Stanley is like a model who is so pretty he doesn't need to be smart to succeed, but this is a smart restaurant, too, and that makes it a double threat.
Chef Scott Boswell opened the New Orleans-style diner in a coveted corner spot of the historic Lower Pontalba Building on Jackson Square. Its doors open to the tourism nexus of New Orleans, and as its older, blander peers holding down the other Pontalba corners demonstrate, that alone can ensure a healthy flow of business.

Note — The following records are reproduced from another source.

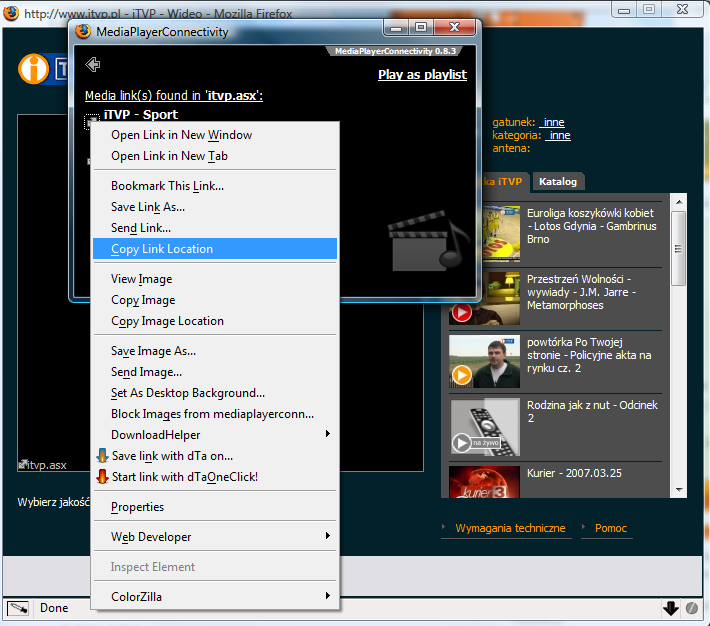This screenshot has height=626, width=710.
Task: Select Copy Link Location
Action: tap(162, 249)
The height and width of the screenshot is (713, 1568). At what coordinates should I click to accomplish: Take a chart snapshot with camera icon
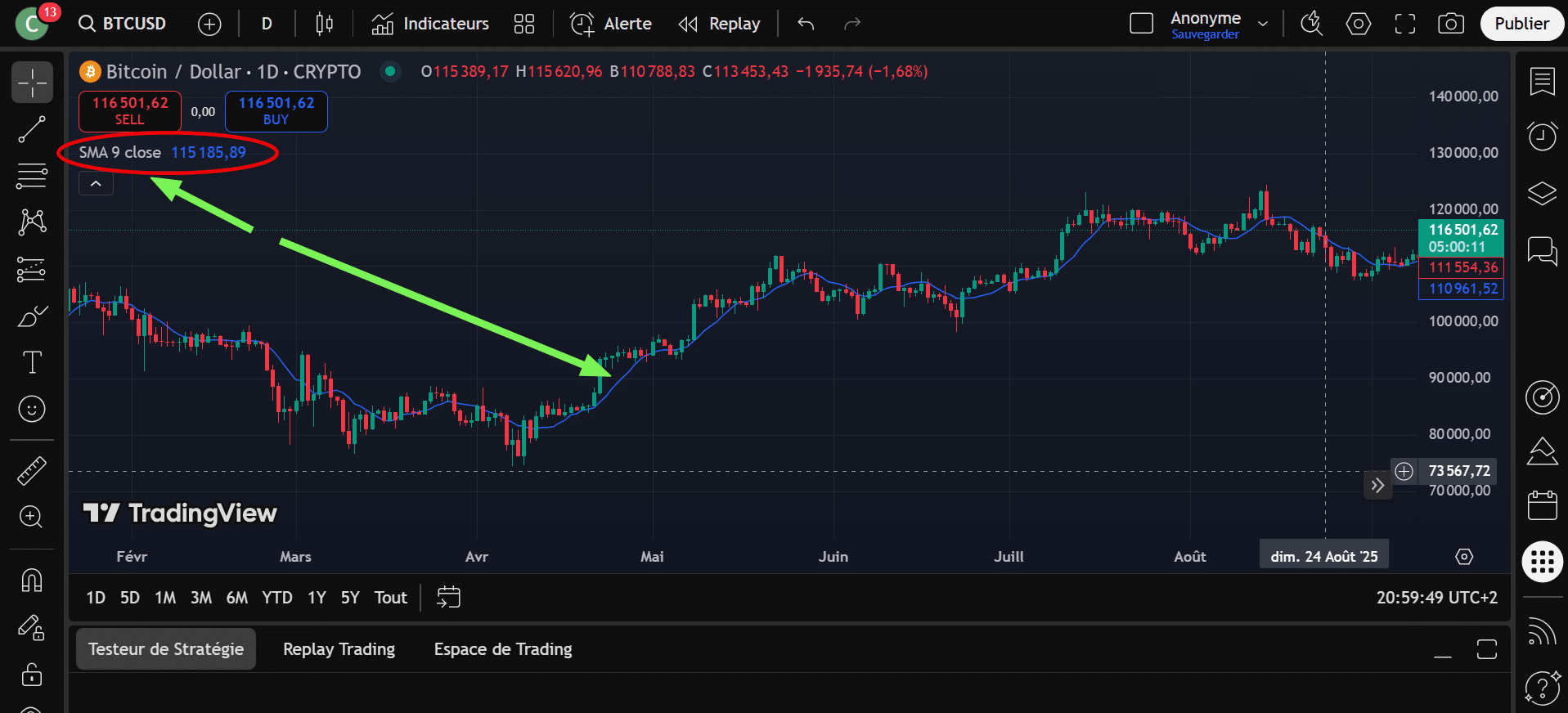[x=1450, y=24]
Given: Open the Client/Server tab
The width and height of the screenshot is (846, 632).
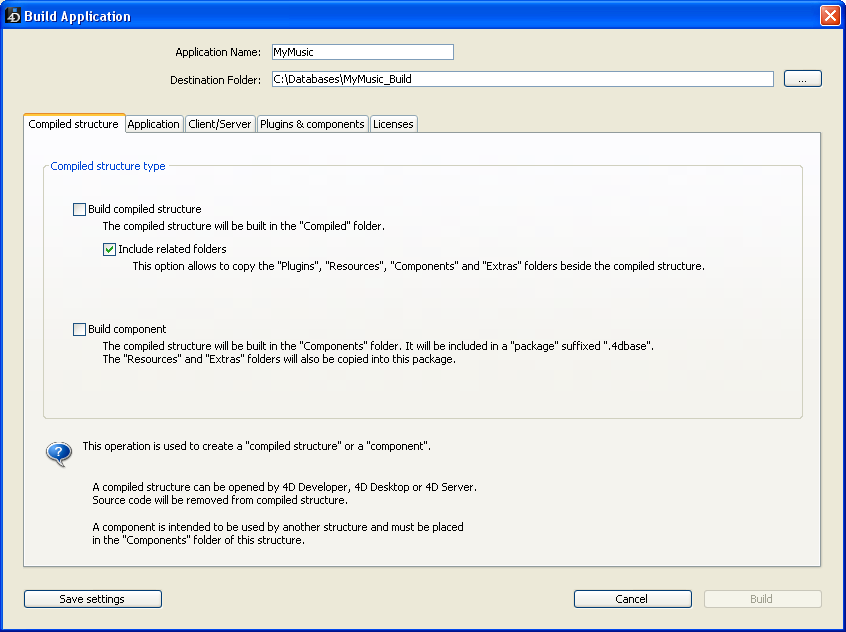Looking at the screenshot, I should tap(220, 124).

But Stanley is different. The diner is the flipside of Boswell's high-flying, haute cuisine restaurant Stella!, which shares the same Tennessee Williams literary allusion for its name. Boswell had been planning Stanley as a spinoff for years, but he opened it under harrowing circumstances in the weeks after the Hurricane Katrina levee failures. From a makeshift burger stand serving the legions of law enforcement and media types in the French Quarter during that period, Stanley quickly evolved into a full-fledged casual restaurant in the space behind Stella! It lasted about a year there, and in December 2008 reopened with a larger menu, an ice cream soda fountain and a fresh start on Jackson Square.
A chef's imprint is clear on Stanley's menu, from the ephemeral, buttery froth of Creole hollandaise over poached egg dishes to the cross-cultural oddity of the Korean barbecued beef po-boy. One reason Stanley works so well is that the culinary flourishes do not overshadow its primary role as a short-order eatery.
The burger pulls no punches. It's not too big, not too small and not too different. It's just a straightforward burger from the griddle. The Reuben is a dense, fulfilling classic on thick-cut rye. The oysters and soft-shell crabs used on po-boys and anchoring two eggs Benedict renditions are perfectly fried and vividly flavorful.
Stanley loses me where it gets zanier. The eggs Benedict po-boy sounds just crazy enough to work, but proves logistically awkward. The eggs are lightly poached, which is good, but just try squeezing the bread enough to bite in and the yolks come splashing out of the loaf along a slippery chute of ham slices. When the Korean barbecue beef po-boy resurfaced at Stanley last year, the meat was served shockingly rare and cold. Though still cool to the touch, it's now more thoroughly cooked and, as before, it's dressed with crunchy, tart but mild kimchee. The meat is exceedingly tender but gets swallowed up by the buttered French bread. I know I'd like it better in lettuce cups or over noodles, though I know that would change the po-boy concept.
Stanley's gumbo is one of my new favorites in the city. Its roux is thin, dark and intense, and it mixes the smokiness of chicken and sausage with the taut, fresh sweetness of shrimp and oysters added just before service. It's a gumbo variation I would proudly show any visitor wondering why we make such a fuss over this dish. I'm doubly glad it's at home in a restaurant many visitors are likely to find all on their own.